Treatment of Unresectable Stage III or Metastatic Stage IV Melanoma with BRAF V600 Mutation
Clinical Scenario
BRAF V600 Mutation Confirmed
This protocol addresses patients with unresectable stage III or metastatic stage IV melanoma in whom a BRAF V600 mutation has been identified. Confirmation of this mutation is clinically significant because it expands the set of treatment options available beyond those applicable to BRAF wild-type disease.
Treatment Approach
For BRAF V600-mutated melanoma, the therapeutic options include targeted combination therapy — specifically, a BRAF inhibitor combined with a MEK inhibitor (BRAFi + MEKi) — alongside other established systemic options.

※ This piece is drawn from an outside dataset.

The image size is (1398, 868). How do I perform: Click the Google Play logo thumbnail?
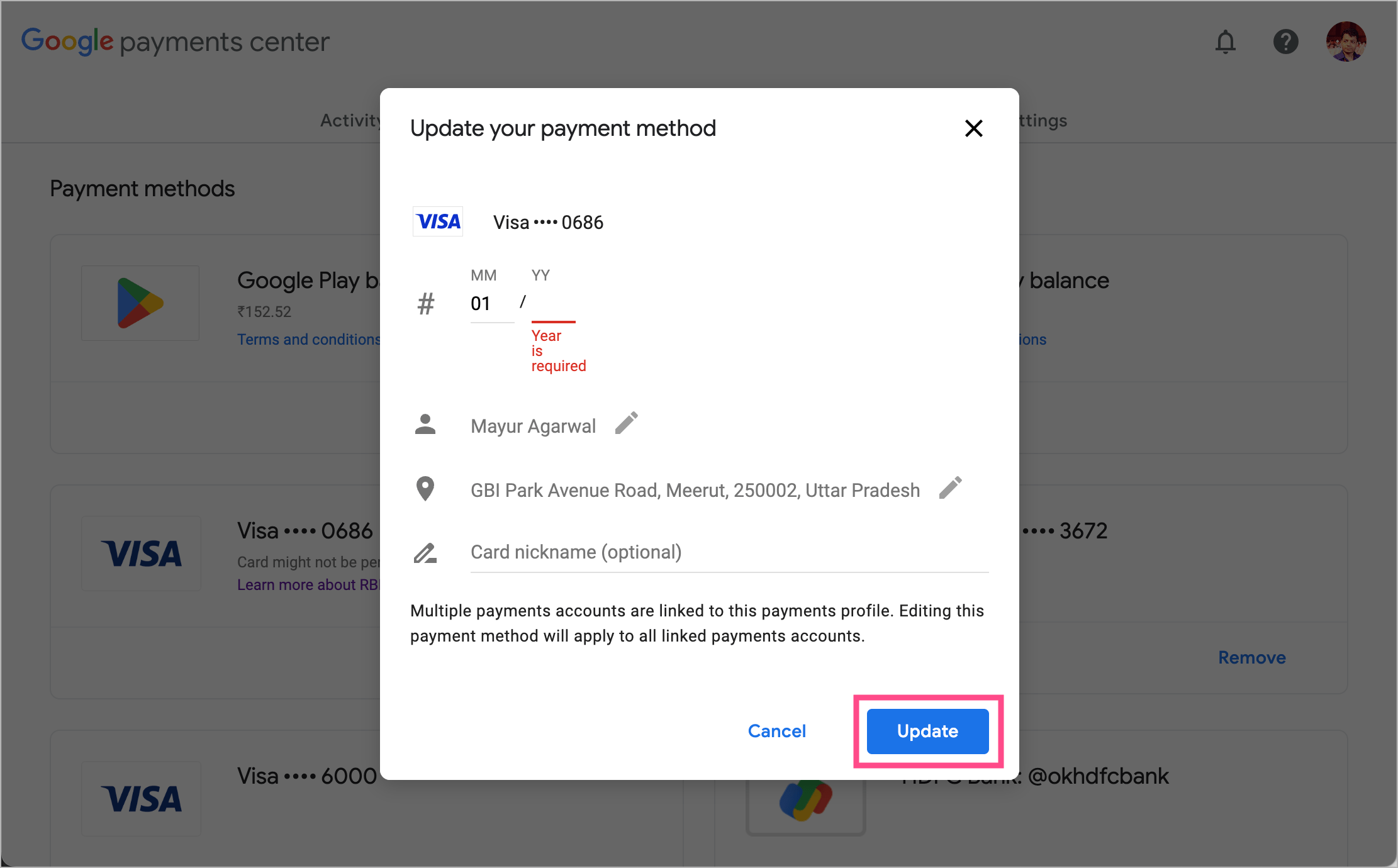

The full selection, sequencing, and eligibility criteria for these approaches are detailed in the structured protocol.
References
- In case of BRAF-mutated melanoma, additional first-line options are provided by BRAFis and MEKis.
- If anti-PD-1-based therapy is not available or patients are considered ineligible for its use, BRAFi–MEKi combination therapy (dabrafenib–trametinib [ESMO-MCBS v1.1 score: 5]; vemurafenib–cobimetinib [ESMO-MCBS v1.1 score: A/5]; binimetinib–encorafenib [ESMO-MCBS v1.1 score: A/5]) is also an option in the first line for patients with BRAF-mutated melanoma [I; A; ESCAT score: I-A].
- For BRAF-mutated melanoma, all the options available for BRAF-WT melanoma are still valid, with the addition of combined BRAFi–MEKi therapy if not already used as the immediate prior treatment.
- BRAFi–MEKi therapy after disease progression with first-line immunotherapy should be offered.